Die Vorstellung dahinter: In der Natur ist „im Prinzip“ alles durch Gesetze und
Anfangsbedingungen – lokale Aktionen - geregelt. Wenn ich mich entscheide, auf
dem Velo in die Stadt zu fahren, und mir nun „zufällig“ ein Fussgänger vor die
Räder läuft, dann ist dies ein „im Prinzip“ behebbarer Zufall; ein Beobachter,
der den Weltzustand vor dem Zusammenprall kennen würde, könnte im Idealfall eine
lückenlose Kausalkette von lokalen Ereignissen – beginnend bei meinem Entscheid,
bis zum Zusammenprall mit dem Fussgänger - rekonstruieren. In der klassischen
Physik regiert kurz gesagt das Ideal eines gottgleichen Beobachters.

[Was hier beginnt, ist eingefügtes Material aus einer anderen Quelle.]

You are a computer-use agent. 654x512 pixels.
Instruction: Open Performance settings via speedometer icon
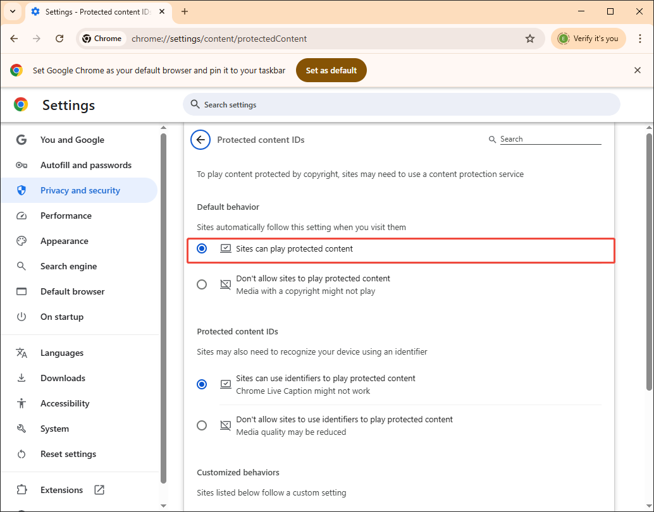click(23, 216)
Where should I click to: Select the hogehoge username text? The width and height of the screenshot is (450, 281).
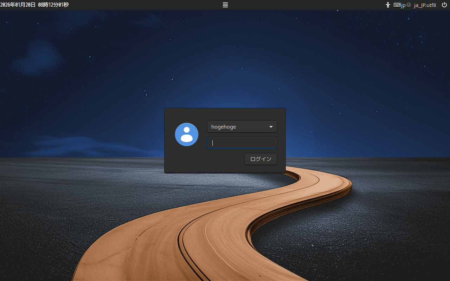tap(224, 127)
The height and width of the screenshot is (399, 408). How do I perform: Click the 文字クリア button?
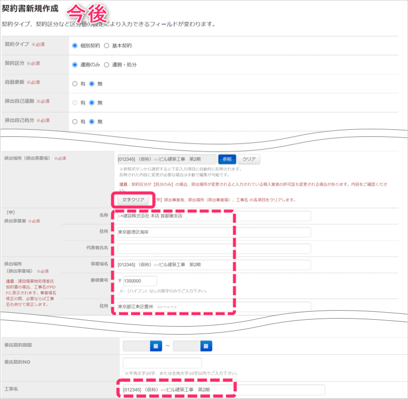tap(133, 200)
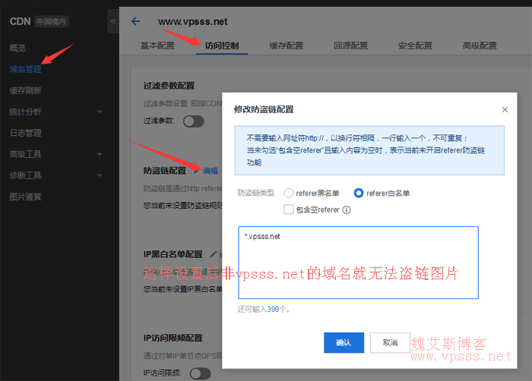Click the info icon beside 包含空referer
Image resolution: width=532 pixels, height=381 pixels.
(x=347, y=209)
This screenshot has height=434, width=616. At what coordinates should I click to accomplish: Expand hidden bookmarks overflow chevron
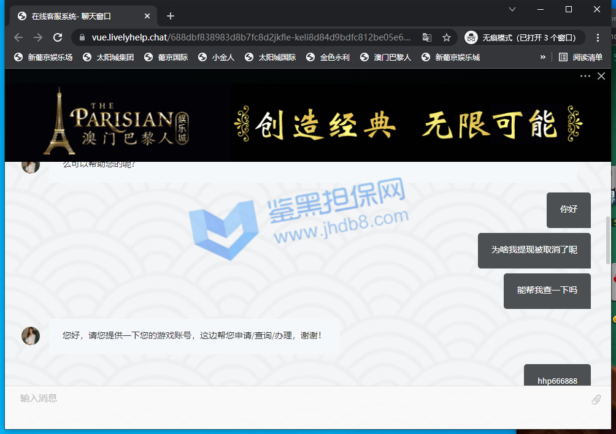542,57
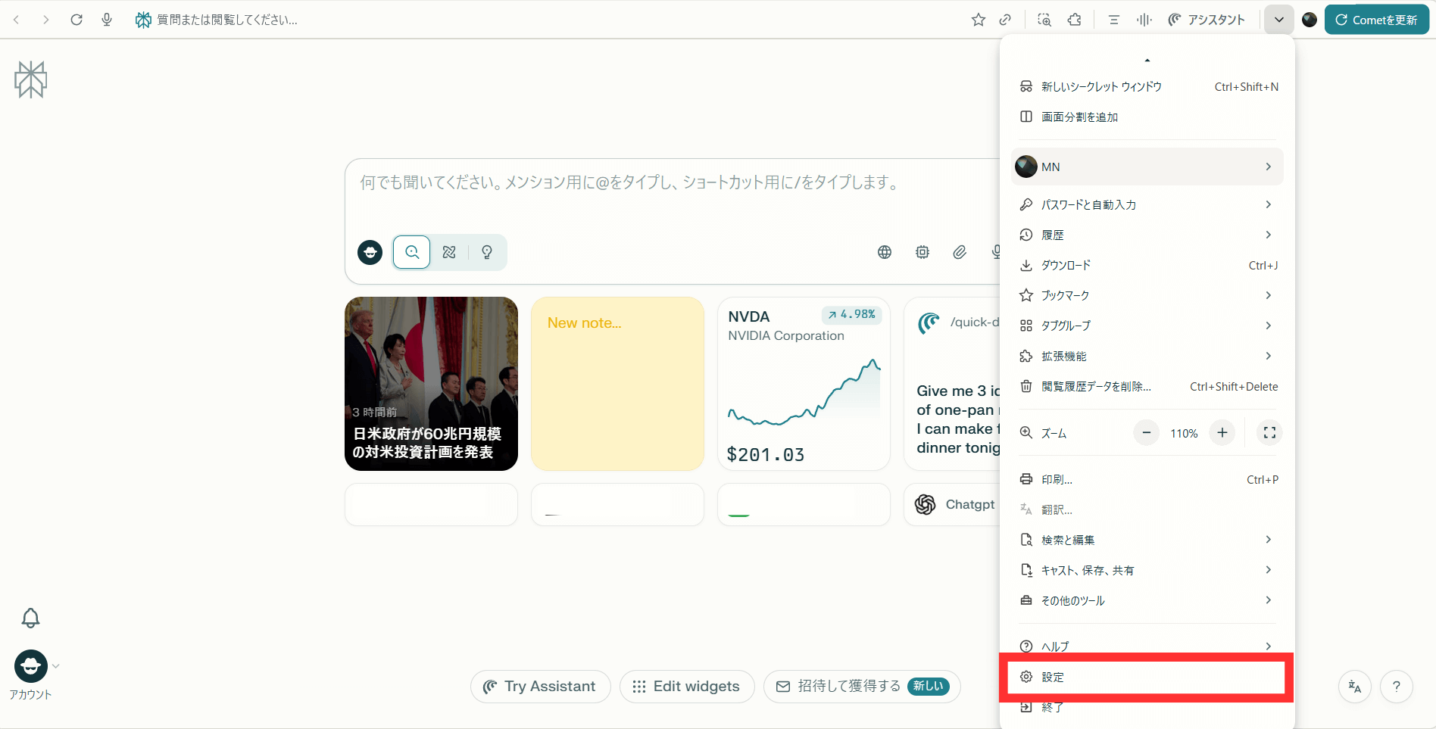
Task: Toggle fullscreen mode in zoom row
Action: (x=1269, y=433)
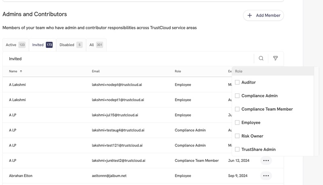This screenshot has width=323, height=185.
Task: Click the Name sort arrow icon
Action: point(21,71)
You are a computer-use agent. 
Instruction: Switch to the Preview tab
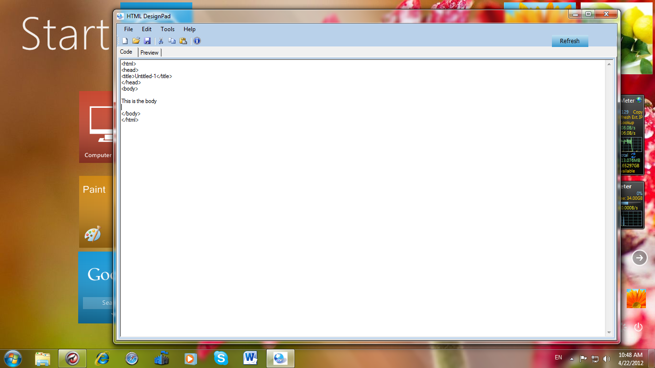tap(150, 53)
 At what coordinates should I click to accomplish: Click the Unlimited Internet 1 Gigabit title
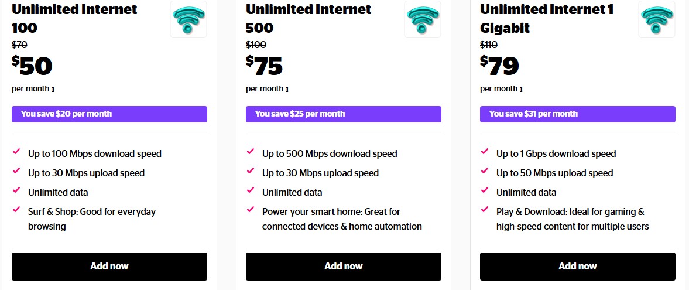tap(546, 18)
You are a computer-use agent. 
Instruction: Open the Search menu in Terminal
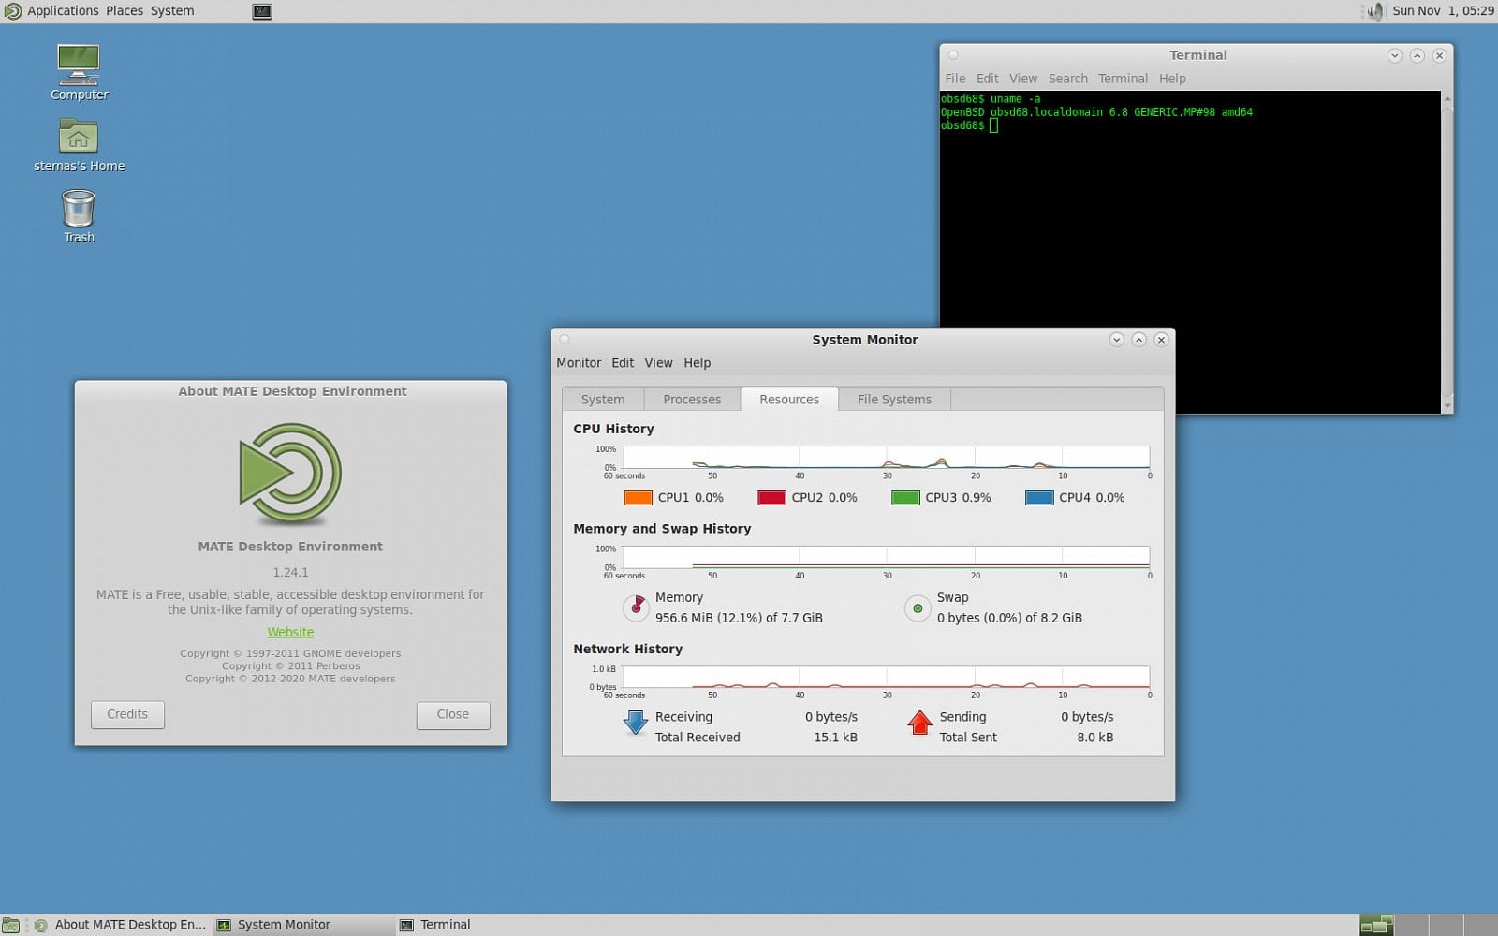tap(1067, 79)
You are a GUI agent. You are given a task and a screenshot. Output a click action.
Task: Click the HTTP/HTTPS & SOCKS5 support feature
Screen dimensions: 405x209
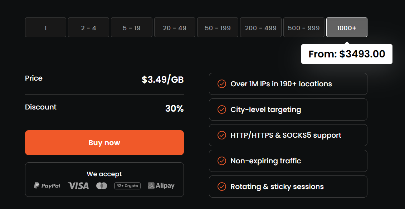(x=286, y=135)
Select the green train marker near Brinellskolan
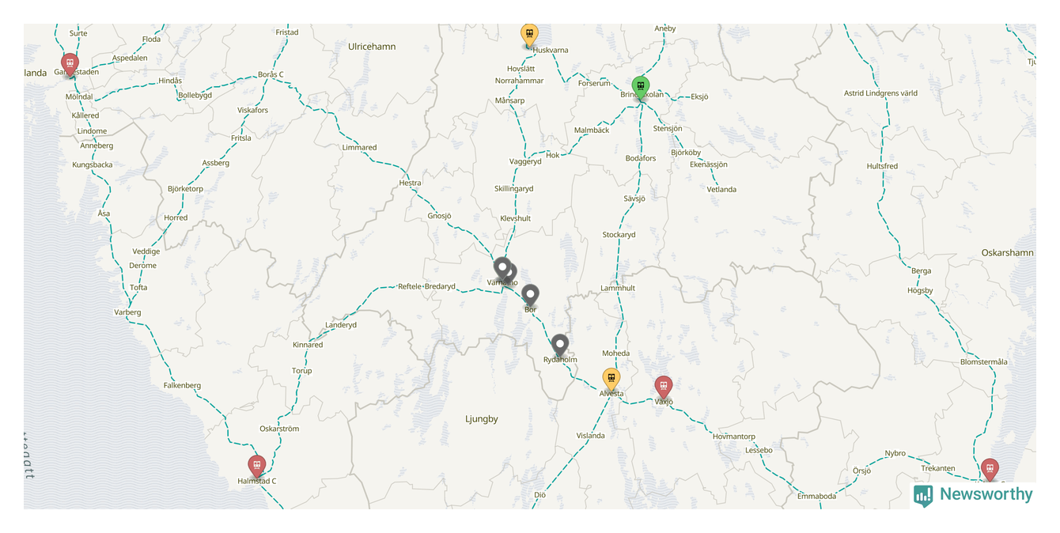The height and width of the screenshot is (533, 1060). [641, 87]
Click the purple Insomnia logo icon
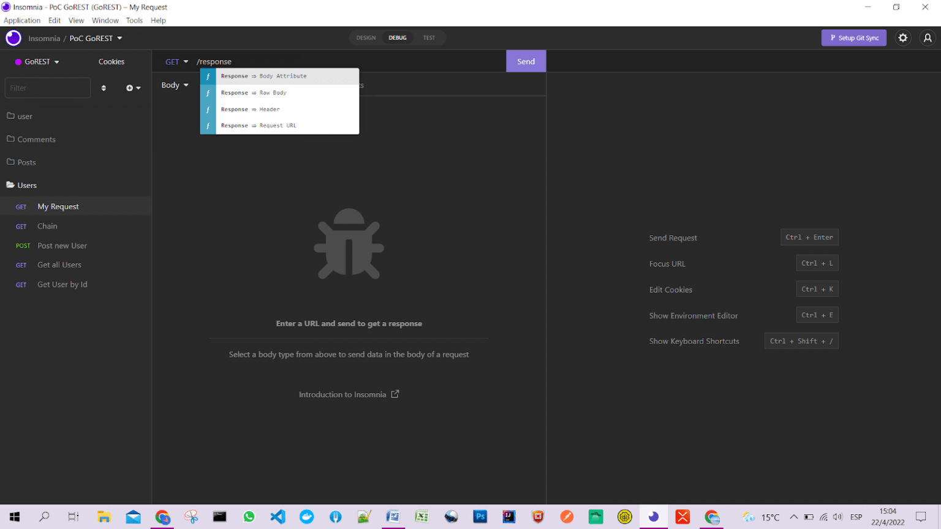941x529 pixels. click(13, 37)
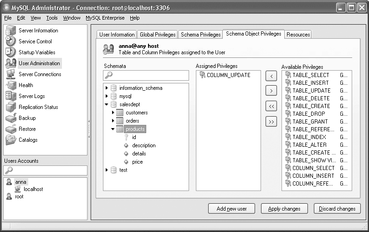Select the Backup section icon
Screen dimensions: 369x232
tap(10, 118)
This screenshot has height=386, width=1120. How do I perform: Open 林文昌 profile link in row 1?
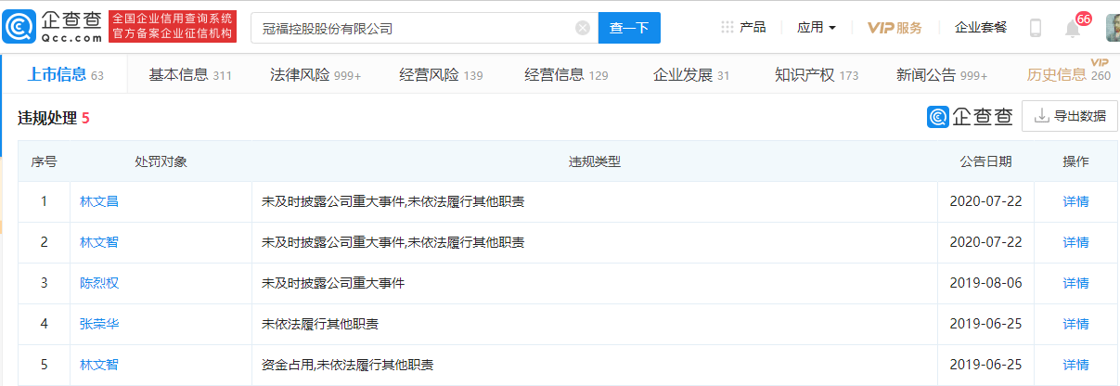click(99, 201)
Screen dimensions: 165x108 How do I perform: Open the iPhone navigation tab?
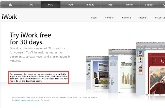pyautogui.click(x=90, y=5)
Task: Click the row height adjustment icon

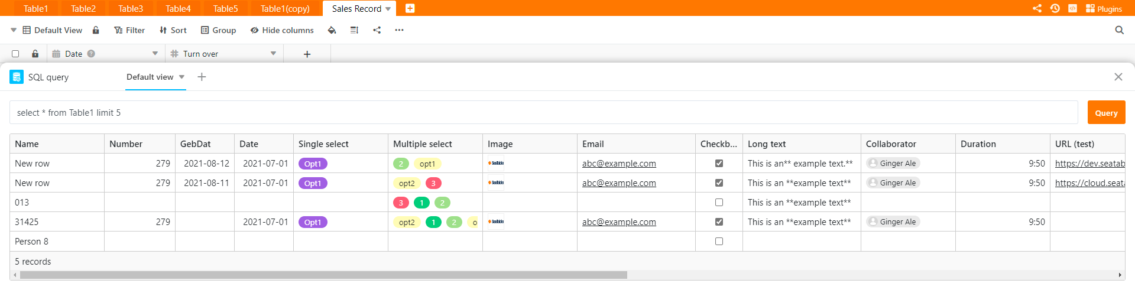Action: click(x=354, y=30)
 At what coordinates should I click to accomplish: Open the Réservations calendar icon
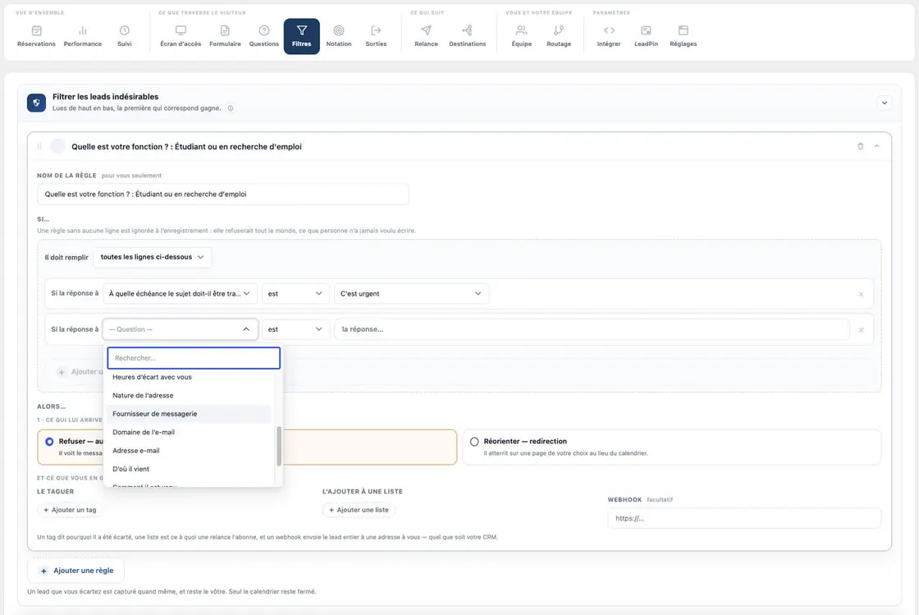pos(36,30)
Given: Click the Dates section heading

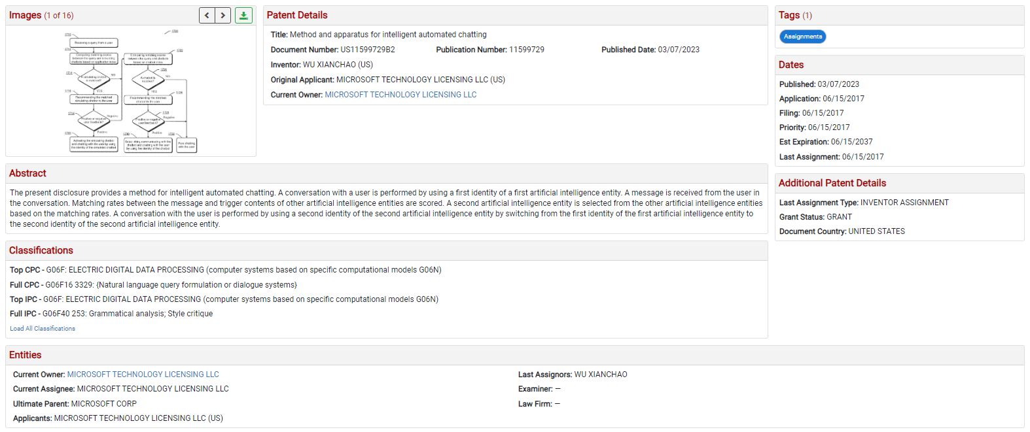Looking at the screenshot, I should 791,65.
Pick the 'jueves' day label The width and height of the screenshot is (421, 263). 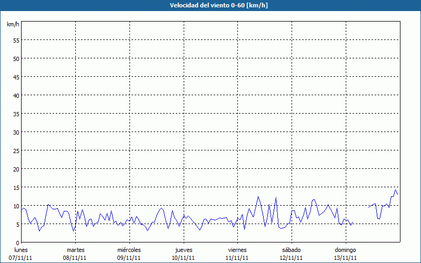point(184,250)
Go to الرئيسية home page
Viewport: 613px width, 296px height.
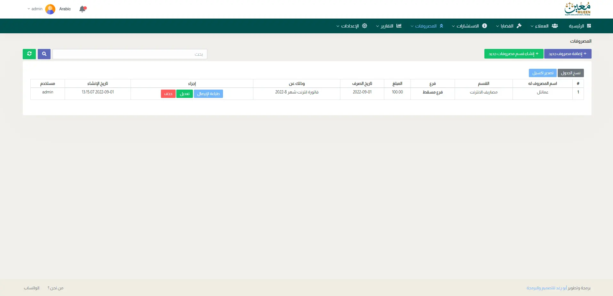580,26
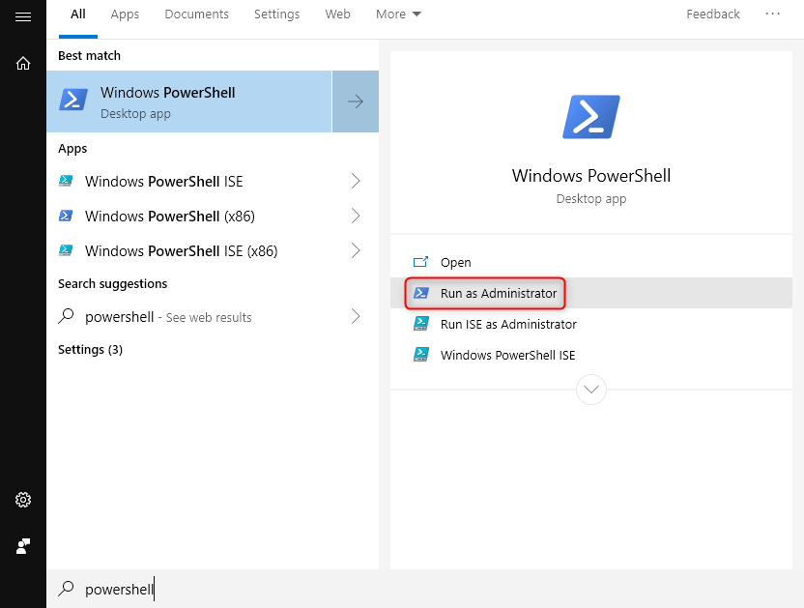Expand Windows PowerShell ISE result arrow

pyautogui.click(x=356, y=182)
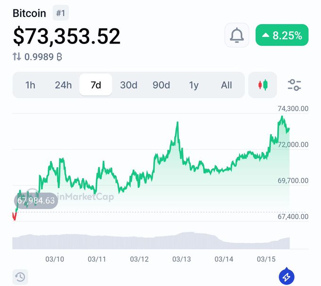Show All time price history
This screenshot has height=286, width=321.
[x=227, y=85]
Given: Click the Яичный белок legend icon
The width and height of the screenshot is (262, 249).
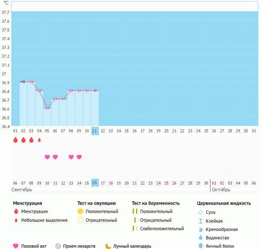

Nichtlokale Korrelationen schmuggeln dagegen eine andere Art von Zufall in die Physik:
den Zufall als Naturprinzip. Der allwissende
Oberbeobachter dankt ab. Selbst bei maximaler Quantenkenntnis – also einer
Wellenfunktion, die den Weltzustand vor der Kollision repräsentiert (plus
Hamiltonoperator ihrer Entwicklung) - könnte er den Zusammenstoss nicht mit
völliger Gewissheit voraussagen, weil die Ungewissheit quasi auf Mikroniveau in
die Natur selbst eingebaut ist. Einsteins Gott – der „Alte“ - würfelt.
***
Nicht dass die Nichtlokalität allgemein akzeptiert,
geschweige denn völlig verstanden wäre. Im Gegenteil: sie spaltet die
Physikergemeinschaft, und zwar in einer schon fast glaubensartigen Überzeugungstiefe. „Quanundrum“
– „Quantenrätsel“ - titelte im Juni 2014 die Zeitschrift „Nature“ in einem
Editorial. Nichtsdestotrotz beflügelt die Idee der Nichtlokalität die Erforschung
neuer technischer Applikationen: ultraschnelle Rechner, Teleportation oder nicht
knackbare Verschlüsselung von Nachrichten. Bereits kursiert das Wort von der
„zweiten Quantenrevolution“. Wohin sie führt, weiss niemand. Eine kleine Lehre
lässt sich allerdings schon jetzt ziehen. Einmal mehr zeigt sich, dass kreative
Schübe nicht mit Monsterprojekten herbeizuzwingen sind. Das Neue: das sind oft
Kuckuckseier in den Theorie-Nestern. Freundet man sich mit ihnen an, entpuppen
sie sich als verborgene Triebfedern des Fortschritts. Anders gesagt: Nichts ist
zu absurd, um wahr zu sein.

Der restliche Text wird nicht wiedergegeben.